== PROVIDED PASSAGE ==

***

Skip to main content

Creating mirrored zfs on Debian

ZFS is a powerful filesystem that combines the functionality of a volume manager with a filesystem. One of its key features is the ability to create mirrored storage pools for redundancy and increased reliability. This guide will walk you through the process of creating a mirrored ZFS pool on Debian (Ubuntu/Mint etc) using SATA SSDs.

I recently acquired two high-endurance Intel SATA SSDs: the Intel DC S3710 and Intel DC S3700.

Advantages of ZFS

  • Pooled Storage: Combine multiple drives into a single storage pool.
  • Copy-on-Write: Ensures data is never overwritten in place, enhancing data integrity.
  • Snapshots: Create point-in-time copies of your data for easy recovery.
  • Data Integrity Verification and Automatic Repair: Detects and corrects data corruption automatically.
  • RAID-Z: Provides RAID-like redundancy with the benefits of ZFS.

I primarily use ZFS for mirroring (RAID-Z) and data integrity. Since both SSDs are enterprise-grade drives previously used in servers, my goal is to create a mirrored pool to ensure data redundancy and reliability.

***

== DATASET ==
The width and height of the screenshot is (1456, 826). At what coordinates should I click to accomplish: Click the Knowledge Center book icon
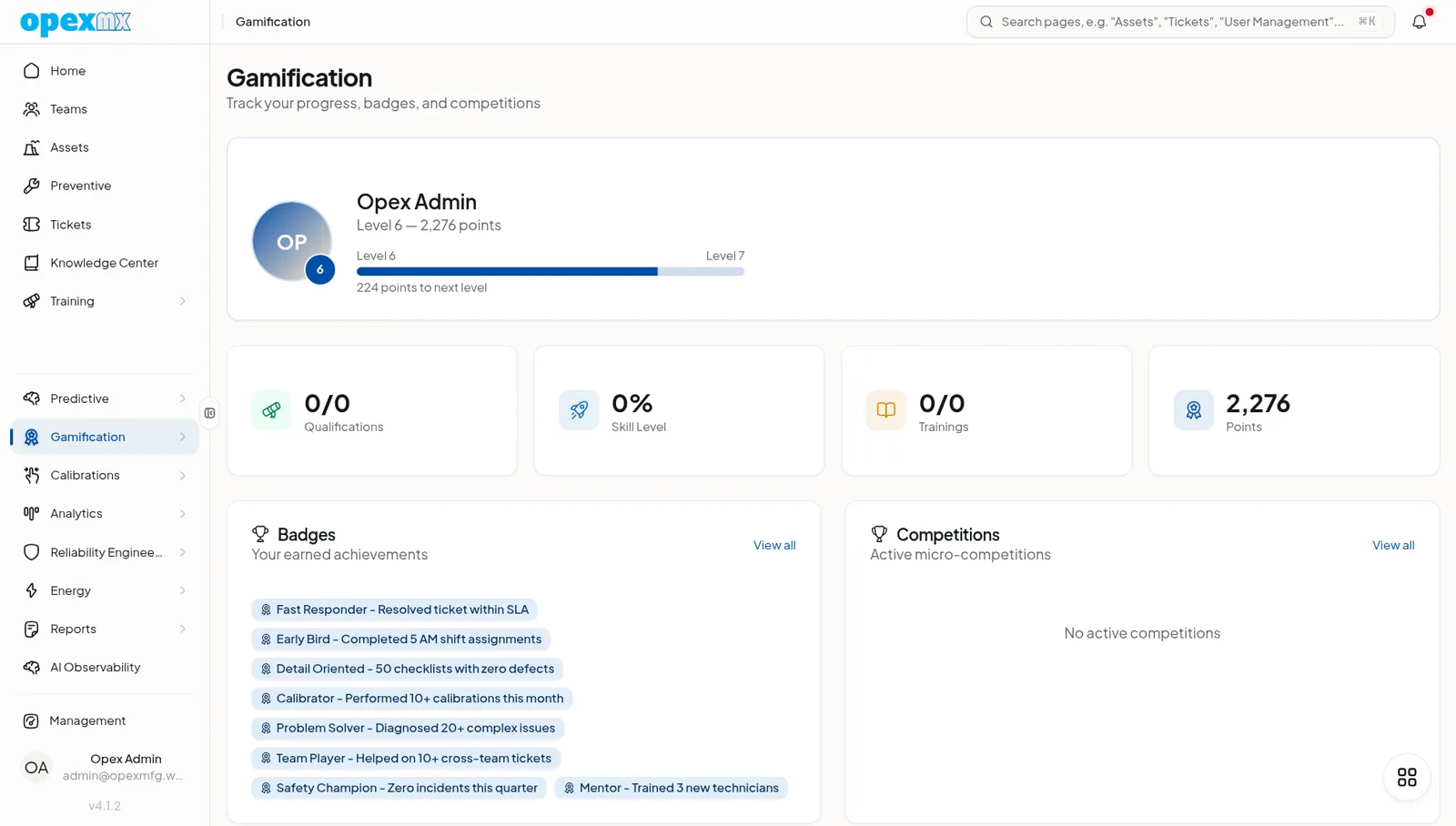pyautogui.click(x=32, y=263)
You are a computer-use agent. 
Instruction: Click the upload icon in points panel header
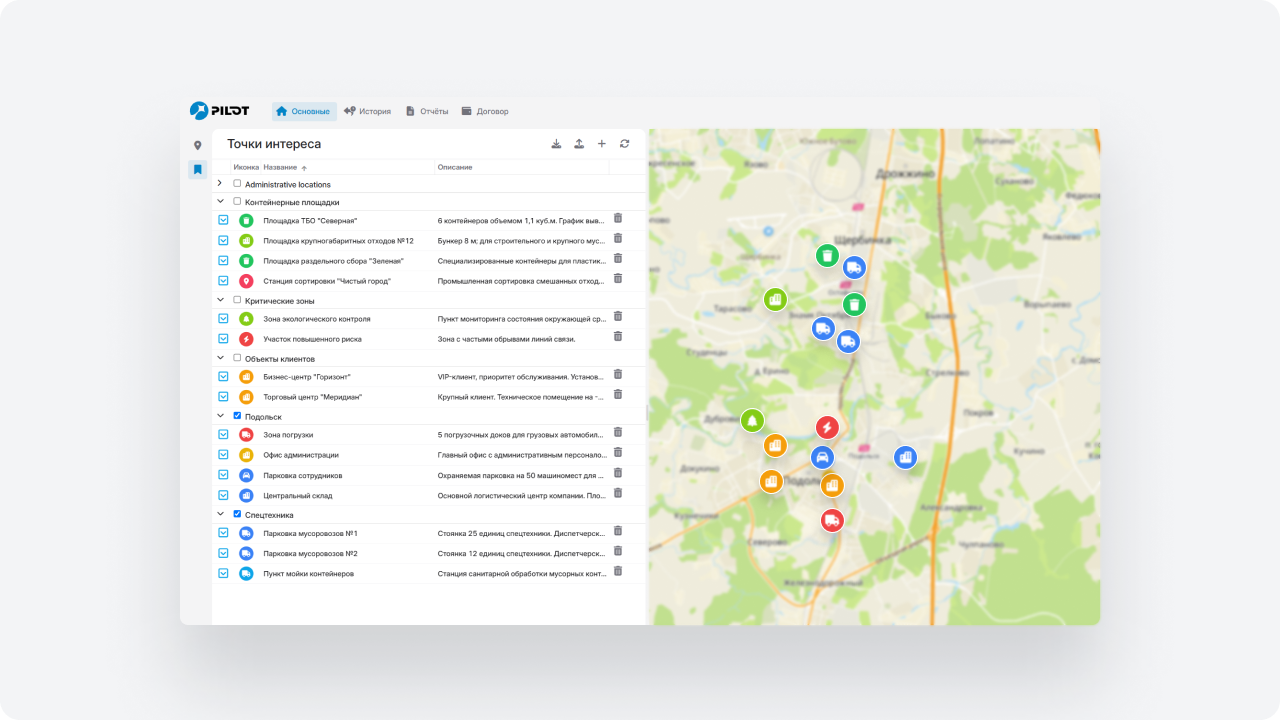(579, 144)
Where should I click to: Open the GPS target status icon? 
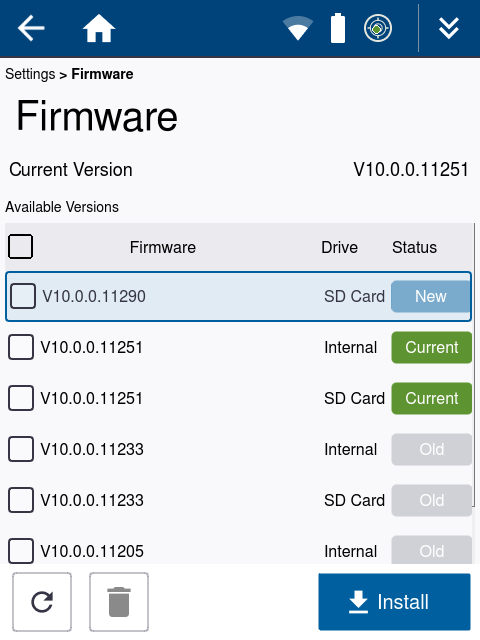(378, 28)
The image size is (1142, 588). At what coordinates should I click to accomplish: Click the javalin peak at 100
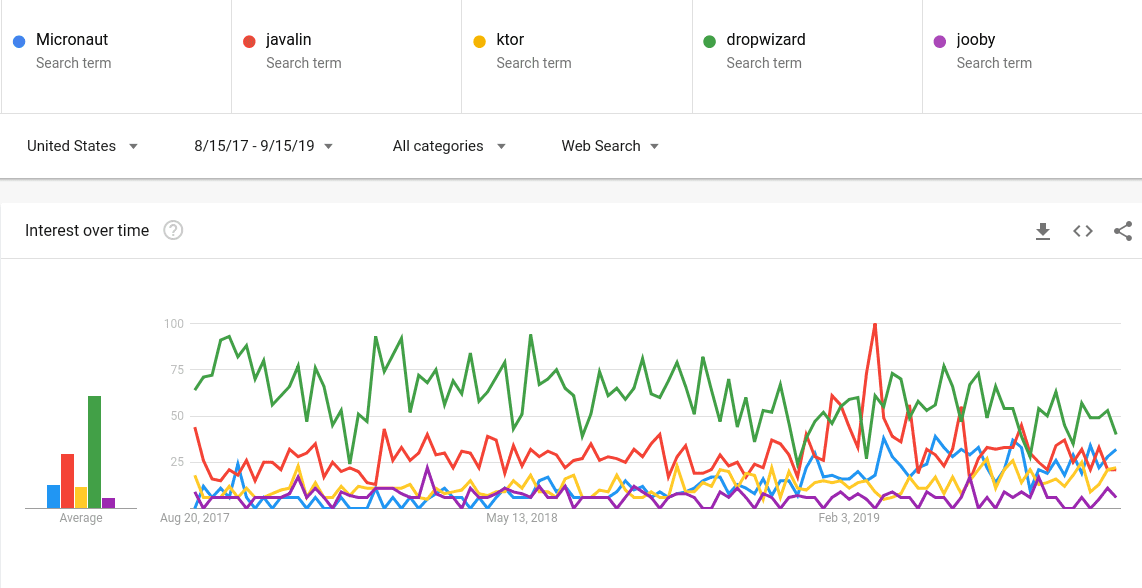pos(875,324)
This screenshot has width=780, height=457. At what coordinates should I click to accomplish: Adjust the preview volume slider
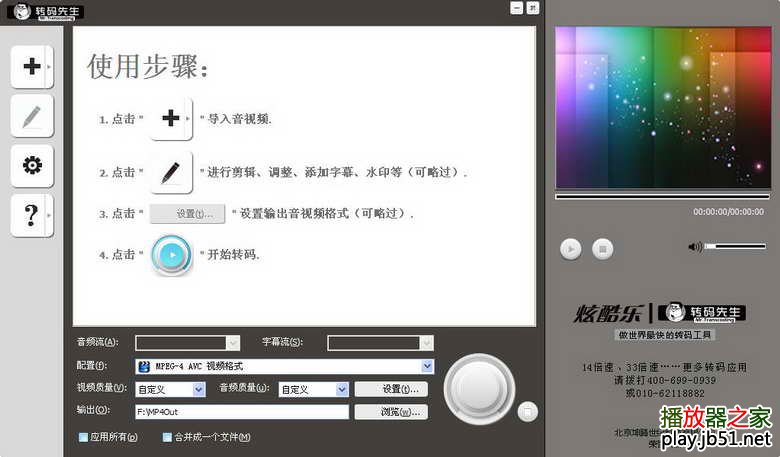click(735, 246)
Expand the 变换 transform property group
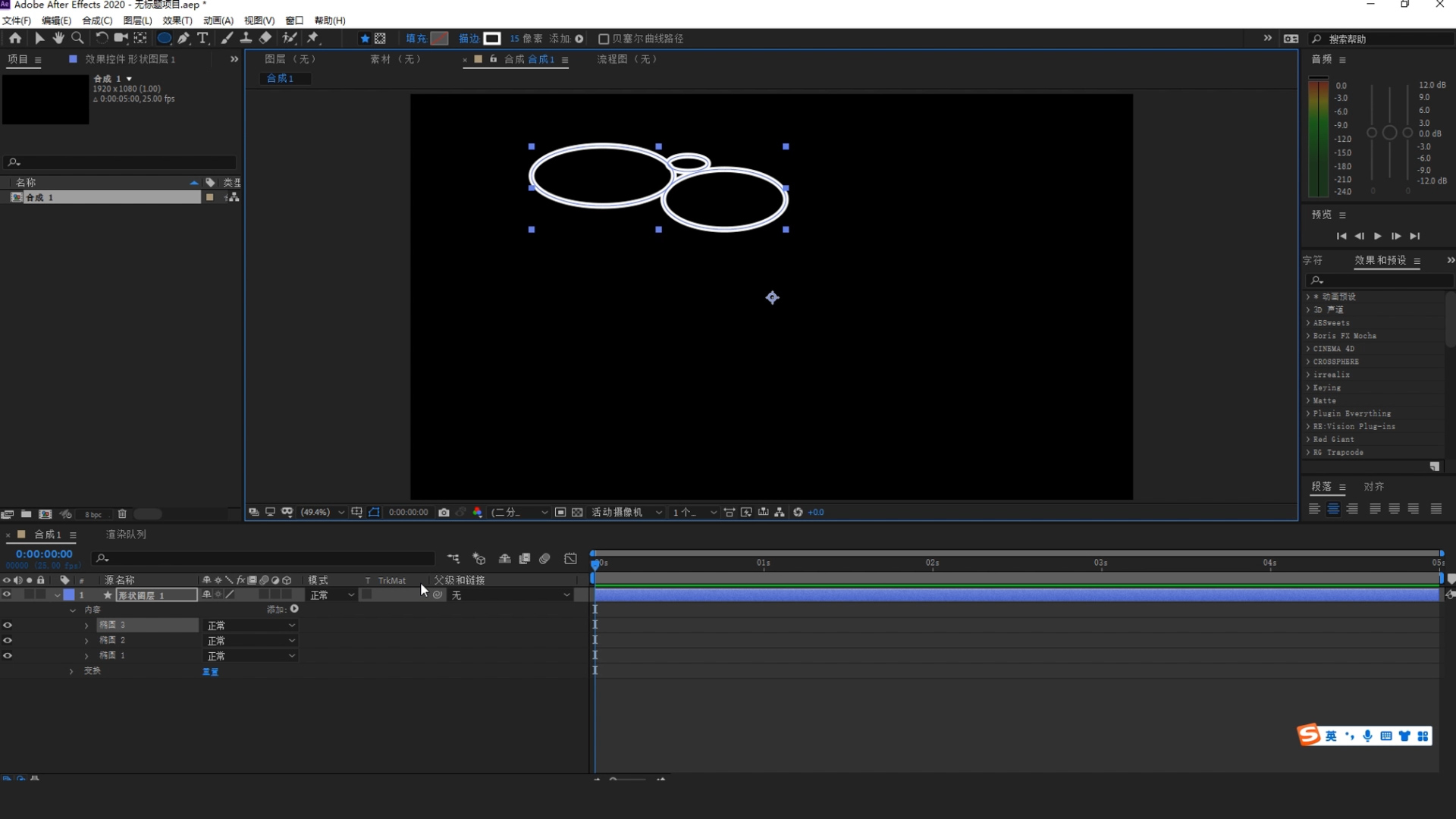The height and width of the screenshot is (819, 1456). point(71,671)
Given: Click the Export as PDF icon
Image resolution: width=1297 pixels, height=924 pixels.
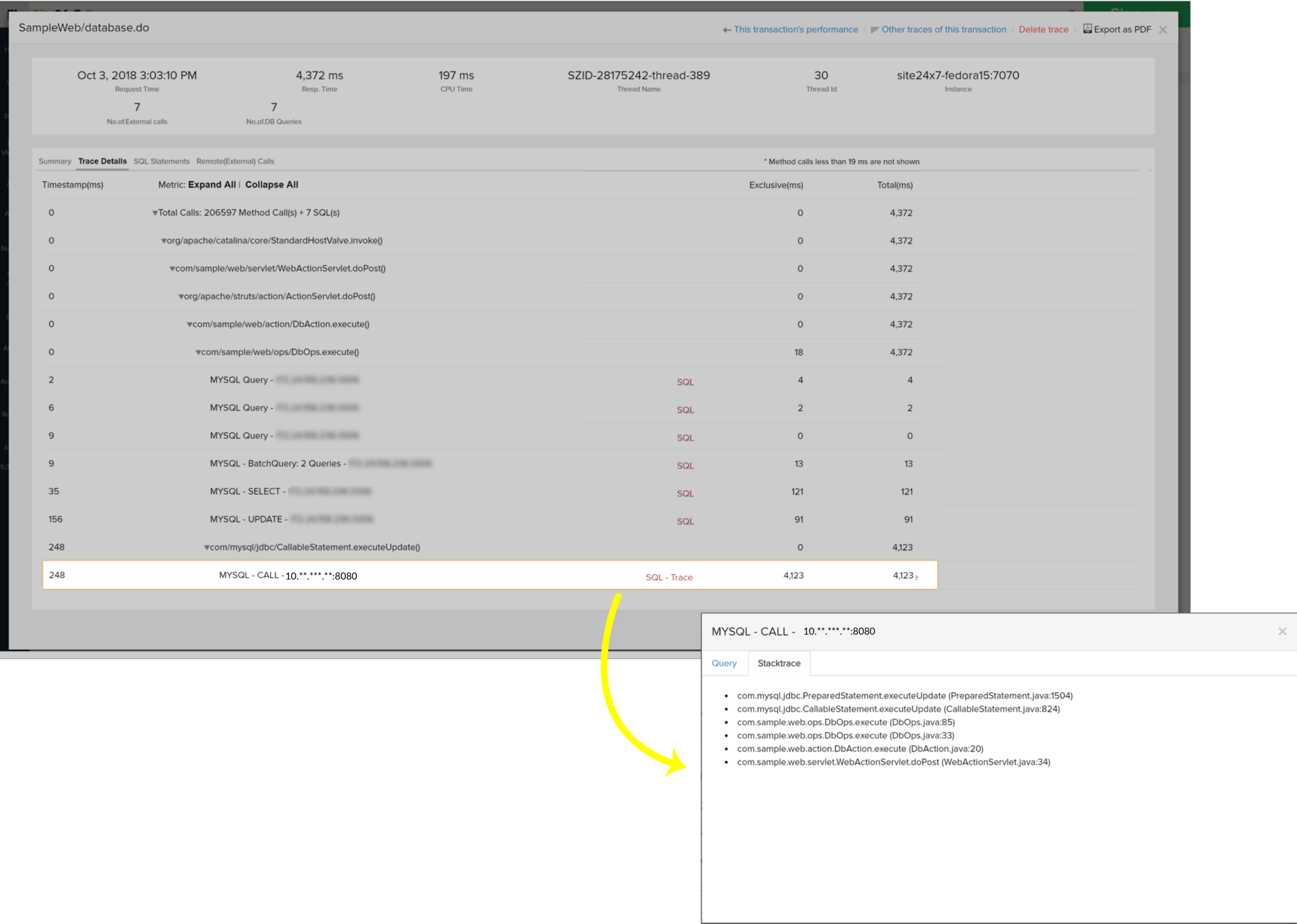Looking at the screenshot, I should [x=1087, y=29].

***

== OBJECTIVE A ==
Which two Intel SATA SSDs does the ZFS guide say were recently acquired?
== OBJECTIVE B ==
Copy the ZFS guide word for word from "I recently acquired" up to and including "redundancy and reliability.".
The rows are not required for this work.

== FULL SOLUTION A ==
The Intel DC S3710 and the Intel DC S3700.

== FULL SOLUTION B ==
I recently acquired two high-endurance Intel SATA SSDs: the Intel DC S3710 and Intel DC S3700.

Advantages of ZFS

  • Pooled Storage: Combine multiple drives into a single storage pool.
  • Copy-on-Write: Ensures data is never overwritten in place, enhancing data integrity.
  • Snapshots: Create point-in-time copies of your data for easy recovery.
  • Data Integrity Verification and Automatic Repair: Detects and corrects data corruption automatically.
  • RAID-Z: Provides RAID-like redundancy with the benefits of ZFS.

I primarily use ZFS for mirroring (RAID-Z) and data integrity. Since both SSDs are enterprise-grade drives previously used in servers, my goal is to create a mirrored pool to ensure data redundancy and reliability.